** Page extract follows **

It wasn't to be and the core of that band - vocalist and principal songwriter Zohra Atash and multi-instrumentalist Josh Strawn - decided to move away from the large chamber ensemble set-up and strip things back to just the two of them, transformed into a more immediate, electronic-based duo by the name of Azar Swan.

And Blow Us A Kiss is Azar Swan's second full-length release and it comes across as a vibrant and pulsing electronic pop record, without losing the edgy atmospherics and darker touches that long term followers of this duo might expect. The title track is one of the best examples of how they weave their influences together. It manages to combine an industrial edge, tribal rhythms, a weaving melodic vocal and an anthemic refrain.

The pop sensibilities are nicely tempered with darker elements. The excellent and infectious 'For Last And Forever' takes industrial beats and reshapes them for the dance floor. 'We Hunger' is a catchy song which has big fat descending bass notes underpinning the chorus, and 'Kiss of Life' embellishes a pop tune with interesting, almost unsettling arrangements which are reminiscent of the likes of the Art of Noise. 'Sugar' is such a gorgeous tune with a pulsing bass at its heart, and is also one of Zohra most impressive vocal performances.

** End of Page extract **
** Entries shown follows **

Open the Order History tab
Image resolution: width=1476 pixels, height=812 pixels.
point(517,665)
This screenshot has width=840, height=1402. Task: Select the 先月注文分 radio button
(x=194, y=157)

** End of Entries shown **
** Entries shown follows **

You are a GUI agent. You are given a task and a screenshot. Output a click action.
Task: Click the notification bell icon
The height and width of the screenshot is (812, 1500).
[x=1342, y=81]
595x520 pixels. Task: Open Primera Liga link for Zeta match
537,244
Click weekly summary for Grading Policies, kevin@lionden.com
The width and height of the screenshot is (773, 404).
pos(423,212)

** End of Entries shown **

## About this task
Extend the review of Azar Swan's album And Blow Us A Kiss, picking up after its last sentence. The items have nothing to do with the text.

## Task result
In fact let's talk about her voice for a moment. She manages to combine the power of someone like Diamanda Galas with the warmth and subtle pop touches of Kate Bush. The pulsating mix of synth-pop and darkwave that make up the likes of 'Hush' and 'Strange Language' is stretched even further into odd shapes by her soaring vocals. On the moody and down tempo 'Blank Space' Zohra builds her lines into a kind of Middle Eastern trance which gives way to an archived recording of a male voice speaking Dari or Farsi - these are the only hints towards her Afghan parents, although the influence of that musical culture, and in particular the powerful vocalists from the Middle East, has certainly had a big effect on her.

The darker atmospheric side of Azar Swan is very much evident as well, on pieces like 'Mouth of the Sky' and the more syncopated 'Bury the Sun', although it owes more to coldwave and is far removed from the shoegaze/ metal of Joshua Strawn's other act Vaura. Closing track 'Sing Me Back' is a superbly noisy slice of goth-industrial-pop and a good note to end on.

Azar Swan have set out to make a pop record and have succeeded. Currently there is so little darkness and experimentation within the world of pop that And Blow Us A Kiss comes across as a genuinely exciting record, and one which shows a lot of their contemporaries in the worlds of the goth/industrial/dancefloor crossover that they have plenty of tricks up their sleeve.